Mammalian cardiac impulse is generated in sinoatrial node (SAN) cells, and its automaticity is sustained by a complex interplay of different ionic currents. Evidence in cardiac and neuronal tissues points to the ‘funny’ (I_f) current as a major player both in pacemaker generation and its modulation by autonomic transmitters (DiFrancesco, 1993). However, the relative importance of individual ionic components in pacemaking is still debated. Recent data indicate a role for Ca²⁺ release from the sarcoplasmic reticulum (SR) in pacemaker activity (Terrar & Rigg, 2000). Based on evidence that disruption of ryanodine receptor (RyR) function abolishes Ca²⁺ transients and β-receptor (β-R)-induced modulation of heart rate, Vinogradova et al. (2002) proposed a novel Ca²⁺-dependent, I_f-independent mechanism of pacemaker regulation by β receptors relying on the activation of subsarcolemmal RyRs.

To check if the I_f-dependent rate-regulation mechanism is still operating after impairment of RyR function, we measured the spontaneous rate from single rabbit SAN cells (or small groups of cells) before and during perfusion with ryanodine (3 mM). In agreement with previous data, the spontaneous rate was decreased by ryanodine (31.0 ± 3.3 %, n = 5; mean ± S.E.M.). In the presence of ryanodine (2-3 min exposure), the action of isoprenaline (ISO, 1 mM) on rate was strongly reduced, although not fully abolished (11.4 ± 2.0 vs. 26.4 ± 2.0 % in control, n = 4). To test if the reduction of ISO effect involved a decreased cAMP availability, we used a membrane-permeable cAMP analogue (pCPT-cAMP, 100 mM) and found that the mean frequency increase induced by pCPT-cAMP in ryanodine-treated cells (20.0 ± 3.6 %) did not change significantly with respect to control (22.5 ± 6.8 %) (n = 3). This suggests that the I_f-dependent rate-modulation pathway is still operating in ryanodine-treated cells. However, as well as activating I_f channels directly (DiFrancesco, 1986), pCPT-cAMP could also activate phosphorylation-dependent mechanisms by activation of protein kinase A (PKA). In an attempt to discriminate between phosphorylation-dependent and phosphorylation-independent processes, preliminary experiments using Rp-cAMPs, a cAMP analogue unable to activate PKA and known to activate I_f channels (Bois et al. 1997), suggest that ryanodine does not reduce the rate increase caused by Rp-cAMPs: 50 mM Rp-cAMPs increased the rate by 18 % in control conditions, and by 22 % after ryanodine treatment in two cells.

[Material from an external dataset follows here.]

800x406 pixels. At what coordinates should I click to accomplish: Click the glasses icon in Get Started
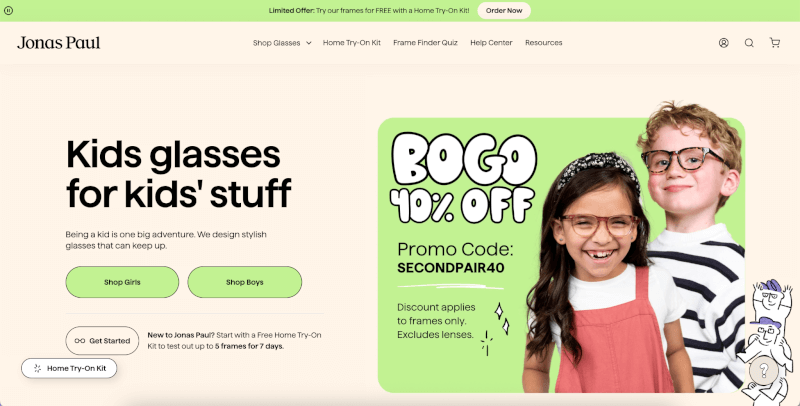(80, 341)
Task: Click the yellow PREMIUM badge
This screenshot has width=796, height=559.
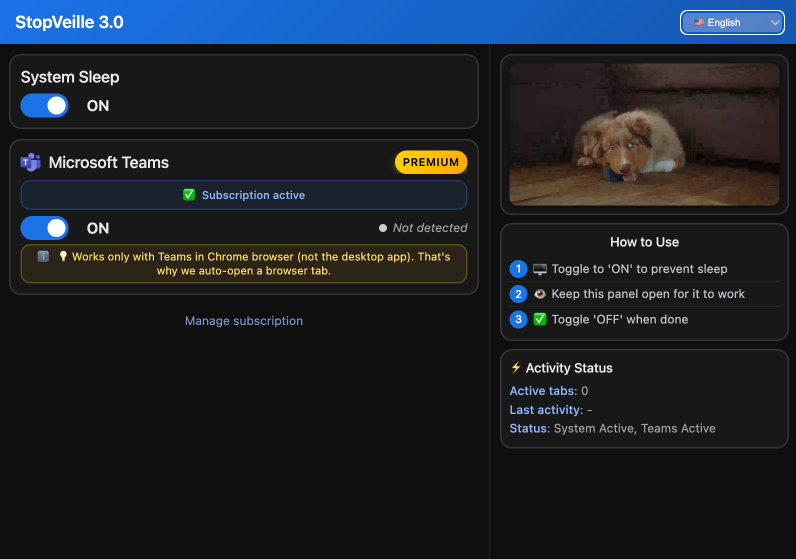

Our data support the view that ryanodine treatment does not impair the cAMP-dependent mechanism of rate modulation mediated by I_f channels. Disruption of RyR function and depletion of Ca²⁺ stores by ryanodine may impair the β-R modulation of rate by reducing the ability of β-R stimulation to induce cAMP synthesis.

This work was supported by Cofin 2000 to D.D. R.B.R. was supported by NIH grant HL-28958.

All procedures accord with current National guidelines.